My course notes (Mathematics BSc, third-year module in combinatorics, unpublished) have a proposition,
Let $A$ be a finite set, with $|A| = m$ say. Suppose we have a list of subsets $P_1,\dots,P_n$ (called pigeonholes) such that every element of $A$ lies in one of these subsets. Suppose that $m > n$ (so the number of elements is greater than the number of pigeonholes). Then there exists $i$ such that $|P_i| > 1$.
But must every element of $A$ lie in exactly one of these subsets, or at least one? I think the proposition holds in either case.

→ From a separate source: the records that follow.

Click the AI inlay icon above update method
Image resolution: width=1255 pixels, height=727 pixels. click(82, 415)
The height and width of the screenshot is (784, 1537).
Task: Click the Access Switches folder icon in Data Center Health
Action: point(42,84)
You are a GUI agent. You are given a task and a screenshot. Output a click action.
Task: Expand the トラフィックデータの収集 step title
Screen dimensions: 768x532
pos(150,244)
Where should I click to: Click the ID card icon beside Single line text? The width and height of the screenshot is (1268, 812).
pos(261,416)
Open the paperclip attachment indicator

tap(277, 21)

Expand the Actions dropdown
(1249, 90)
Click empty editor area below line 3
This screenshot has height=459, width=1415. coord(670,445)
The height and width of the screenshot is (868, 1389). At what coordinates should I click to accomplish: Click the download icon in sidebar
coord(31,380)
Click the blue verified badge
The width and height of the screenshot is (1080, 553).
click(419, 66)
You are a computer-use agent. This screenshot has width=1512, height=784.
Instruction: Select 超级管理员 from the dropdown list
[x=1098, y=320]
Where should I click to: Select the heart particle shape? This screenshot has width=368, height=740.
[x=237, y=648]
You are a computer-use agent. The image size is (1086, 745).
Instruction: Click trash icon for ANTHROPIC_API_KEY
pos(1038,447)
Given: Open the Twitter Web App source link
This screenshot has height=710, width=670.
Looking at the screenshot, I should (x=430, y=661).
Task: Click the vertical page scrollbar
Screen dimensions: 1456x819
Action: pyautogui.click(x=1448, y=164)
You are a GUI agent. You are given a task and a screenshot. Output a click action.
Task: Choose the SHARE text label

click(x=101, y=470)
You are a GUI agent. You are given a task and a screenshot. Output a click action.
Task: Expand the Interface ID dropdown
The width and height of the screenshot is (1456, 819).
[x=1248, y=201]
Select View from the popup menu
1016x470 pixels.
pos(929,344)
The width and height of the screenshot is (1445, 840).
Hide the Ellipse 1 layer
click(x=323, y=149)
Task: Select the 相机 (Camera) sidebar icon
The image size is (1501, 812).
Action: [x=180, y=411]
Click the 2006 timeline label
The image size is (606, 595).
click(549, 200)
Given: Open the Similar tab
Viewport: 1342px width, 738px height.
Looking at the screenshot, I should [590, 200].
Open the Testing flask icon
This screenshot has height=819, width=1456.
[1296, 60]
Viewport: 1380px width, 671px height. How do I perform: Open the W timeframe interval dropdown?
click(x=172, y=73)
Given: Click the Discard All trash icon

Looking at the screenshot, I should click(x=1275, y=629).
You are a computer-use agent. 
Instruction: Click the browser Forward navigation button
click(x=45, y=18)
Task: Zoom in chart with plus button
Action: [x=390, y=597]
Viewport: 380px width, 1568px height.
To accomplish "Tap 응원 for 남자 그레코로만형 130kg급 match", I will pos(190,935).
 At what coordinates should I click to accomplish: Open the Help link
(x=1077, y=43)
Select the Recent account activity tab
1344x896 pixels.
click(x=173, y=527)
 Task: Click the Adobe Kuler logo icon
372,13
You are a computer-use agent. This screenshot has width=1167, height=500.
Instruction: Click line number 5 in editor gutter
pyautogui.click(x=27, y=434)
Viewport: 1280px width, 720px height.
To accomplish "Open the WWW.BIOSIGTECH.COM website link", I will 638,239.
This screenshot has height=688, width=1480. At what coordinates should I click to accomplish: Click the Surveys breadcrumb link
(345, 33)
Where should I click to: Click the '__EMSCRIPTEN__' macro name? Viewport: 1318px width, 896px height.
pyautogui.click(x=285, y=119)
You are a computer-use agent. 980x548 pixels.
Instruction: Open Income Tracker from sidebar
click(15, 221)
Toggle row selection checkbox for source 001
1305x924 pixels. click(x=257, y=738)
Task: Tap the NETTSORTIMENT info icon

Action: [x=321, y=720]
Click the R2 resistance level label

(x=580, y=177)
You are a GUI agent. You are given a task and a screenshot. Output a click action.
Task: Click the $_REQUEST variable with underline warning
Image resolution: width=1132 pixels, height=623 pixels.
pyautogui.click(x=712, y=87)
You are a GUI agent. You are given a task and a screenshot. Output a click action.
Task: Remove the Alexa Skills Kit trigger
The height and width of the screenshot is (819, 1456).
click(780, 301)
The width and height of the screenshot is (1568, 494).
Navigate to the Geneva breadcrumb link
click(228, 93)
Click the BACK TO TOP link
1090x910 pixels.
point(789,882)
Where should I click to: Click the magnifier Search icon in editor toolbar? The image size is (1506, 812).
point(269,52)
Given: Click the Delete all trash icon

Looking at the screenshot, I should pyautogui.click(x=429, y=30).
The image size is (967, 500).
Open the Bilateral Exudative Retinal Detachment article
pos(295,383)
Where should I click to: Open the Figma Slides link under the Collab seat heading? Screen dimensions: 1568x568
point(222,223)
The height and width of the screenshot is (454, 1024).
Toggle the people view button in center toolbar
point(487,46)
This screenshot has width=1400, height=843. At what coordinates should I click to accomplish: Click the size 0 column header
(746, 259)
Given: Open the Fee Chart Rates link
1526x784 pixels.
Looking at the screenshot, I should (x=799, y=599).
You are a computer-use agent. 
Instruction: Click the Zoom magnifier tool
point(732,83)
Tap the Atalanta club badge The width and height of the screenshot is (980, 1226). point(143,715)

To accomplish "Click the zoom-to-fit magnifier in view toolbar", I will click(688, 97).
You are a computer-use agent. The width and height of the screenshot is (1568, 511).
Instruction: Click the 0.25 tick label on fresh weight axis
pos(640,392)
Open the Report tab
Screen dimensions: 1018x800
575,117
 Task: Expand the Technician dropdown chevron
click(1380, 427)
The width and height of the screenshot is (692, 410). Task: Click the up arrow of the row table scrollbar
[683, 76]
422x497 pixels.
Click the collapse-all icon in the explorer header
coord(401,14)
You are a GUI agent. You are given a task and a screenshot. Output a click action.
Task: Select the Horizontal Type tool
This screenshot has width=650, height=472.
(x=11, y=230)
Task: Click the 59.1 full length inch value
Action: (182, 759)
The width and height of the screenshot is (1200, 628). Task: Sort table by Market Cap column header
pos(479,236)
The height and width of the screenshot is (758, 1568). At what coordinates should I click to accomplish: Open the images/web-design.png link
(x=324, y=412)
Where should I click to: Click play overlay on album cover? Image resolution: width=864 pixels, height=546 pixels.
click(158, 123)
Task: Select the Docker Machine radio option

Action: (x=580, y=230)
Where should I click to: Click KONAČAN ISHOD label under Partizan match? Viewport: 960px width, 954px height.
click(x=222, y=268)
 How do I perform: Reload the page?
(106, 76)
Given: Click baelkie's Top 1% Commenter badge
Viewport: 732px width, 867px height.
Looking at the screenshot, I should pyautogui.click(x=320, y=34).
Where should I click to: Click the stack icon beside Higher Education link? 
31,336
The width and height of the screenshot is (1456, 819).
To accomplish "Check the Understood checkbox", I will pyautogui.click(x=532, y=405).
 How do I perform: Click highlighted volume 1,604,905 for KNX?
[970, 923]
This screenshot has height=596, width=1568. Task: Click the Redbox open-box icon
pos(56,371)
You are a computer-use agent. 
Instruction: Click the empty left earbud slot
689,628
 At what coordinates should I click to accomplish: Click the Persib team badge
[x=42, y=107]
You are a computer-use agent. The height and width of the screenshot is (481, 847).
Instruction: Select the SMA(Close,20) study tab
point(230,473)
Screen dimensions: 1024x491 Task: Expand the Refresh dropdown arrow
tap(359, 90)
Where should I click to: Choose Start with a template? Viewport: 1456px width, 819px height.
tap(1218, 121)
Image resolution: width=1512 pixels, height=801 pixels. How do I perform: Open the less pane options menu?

For instance, let $A=\{1,2,3\}$ and let $P_{1,1}=\{1\},P_{1,2}=\{2,3\},P_{2,1}=\{1\},P_{2,2}=\{1,2,3\}$. Then $P_{1,1},P_{1,2}$ and $P_{2,1},P_{2,2}$ both satisfy "every element of $A$ lies in at least one of these subsets", but only $P_{1,1},P_{1,2}$ satisfies "every element of $A$ lies in exactly one of these subsets". Are they both 'pigeonholings' of $A$?
According to the definition, both are "pigeonholdings" of $A$ as there is no constraint on number of times the element can appear.
As you mentioned, the property is satisfied in both cases.